Na utopia do alquimista italiano, os protagonistas da trama trocam de lugar: o espectador permanece no palco, ouvindo, lendo e observando marcas, resíduos e vestígios de um passado imaginado, ou seja, os ruídos do arquivo por ele decifráveis. Provavelmente ele, o espectador, traçaria um caminho, delimitado por um interesse tópico ou por um problema circunstancial. Nesse percurso, atentaria para alguns textos e objetos, articulando-os a uma tênue rede de relações conexas às suas preocupações contemporâneas, e forjando, assim, um amálgama - frágil e irresoluto, decerto - entre os diversos objetos e dizeres à sua disposição. Tal (re)montagem do tempo consistiria, quiçá, em "um procedimento capaz de pôr em movimento novos espaços de pensamentos" (Didi-Huberman, 2013, p. 251).
O sonho de um renascentista e o gesto procedimental de um pensador francês do século XX podem, mesmo com alguns séculos de distância, ser aproximados, propiciando um desses encontros improváveis com o próprio presente -também e sobretudo no âmbito da pesquisa educacional.
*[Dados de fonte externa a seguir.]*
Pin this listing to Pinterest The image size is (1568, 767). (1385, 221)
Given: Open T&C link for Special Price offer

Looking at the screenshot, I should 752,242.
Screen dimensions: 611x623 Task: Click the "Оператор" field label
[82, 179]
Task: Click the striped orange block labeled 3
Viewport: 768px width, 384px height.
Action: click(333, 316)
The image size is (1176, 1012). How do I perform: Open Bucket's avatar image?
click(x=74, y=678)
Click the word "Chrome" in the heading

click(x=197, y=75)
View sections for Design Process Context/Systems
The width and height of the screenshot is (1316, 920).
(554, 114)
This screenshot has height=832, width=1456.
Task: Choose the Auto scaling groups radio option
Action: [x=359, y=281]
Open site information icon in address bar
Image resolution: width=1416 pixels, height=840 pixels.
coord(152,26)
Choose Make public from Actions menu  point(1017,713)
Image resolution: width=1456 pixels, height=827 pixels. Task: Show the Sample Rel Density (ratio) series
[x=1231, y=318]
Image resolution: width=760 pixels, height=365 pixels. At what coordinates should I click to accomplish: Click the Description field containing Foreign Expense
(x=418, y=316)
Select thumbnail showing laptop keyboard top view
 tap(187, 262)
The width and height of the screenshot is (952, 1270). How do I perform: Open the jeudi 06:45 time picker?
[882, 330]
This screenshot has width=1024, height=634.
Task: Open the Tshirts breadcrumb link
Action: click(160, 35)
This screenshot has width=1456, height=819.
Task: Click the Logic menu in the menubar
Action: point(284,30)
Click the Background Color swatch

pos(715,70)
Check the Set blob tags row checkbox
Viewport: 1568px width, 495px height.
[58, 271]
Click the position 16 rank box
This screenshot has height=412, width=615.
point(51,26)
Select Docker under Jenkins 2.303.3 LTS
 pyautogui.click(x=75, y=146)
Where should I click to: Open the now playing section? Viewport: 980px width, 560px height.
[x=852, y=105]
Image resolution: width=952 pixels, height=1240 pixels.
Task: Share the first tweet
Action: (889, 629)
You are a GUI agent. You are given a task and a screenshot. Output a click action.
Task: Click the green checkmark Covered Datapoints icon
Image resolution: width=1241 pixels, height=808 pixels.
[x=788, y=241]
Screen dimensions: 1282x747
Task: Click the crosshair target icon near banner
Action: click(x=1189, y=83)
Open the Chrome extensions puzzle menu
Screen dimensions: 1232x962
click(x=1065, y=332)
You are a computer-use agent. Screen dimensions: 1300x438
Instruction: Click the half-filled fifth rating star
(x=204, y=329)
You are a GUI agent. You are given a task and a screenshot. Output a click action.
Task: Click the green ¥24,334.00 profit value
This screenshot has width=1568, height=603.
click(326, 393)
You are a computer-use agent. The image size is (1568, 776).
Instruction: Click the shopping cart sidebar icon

A atenção à noção geral de arquivo e, especificamente, às de arquivamento e arquivização permite, cremos, transformar ou, quiçá, superar a suspeita ora de labilidade, ora de negligência, ora, ainda, de descontrole que, em maior ou menor grau, persiste quando se trata de dimensionar as práticas investigativas aí levadas a cabo. Ademais, trata-se de lhes conferir uma potência de estranhamento e de reinvenção do próprio tempo. Em suma, uma chave--mestra para o labor investigativo, cuja efetividade é facultada apenas a partir do tipo de uso que se lhe dá, bem como do tipo de inquietação interrogante que ele pressupõe e exige.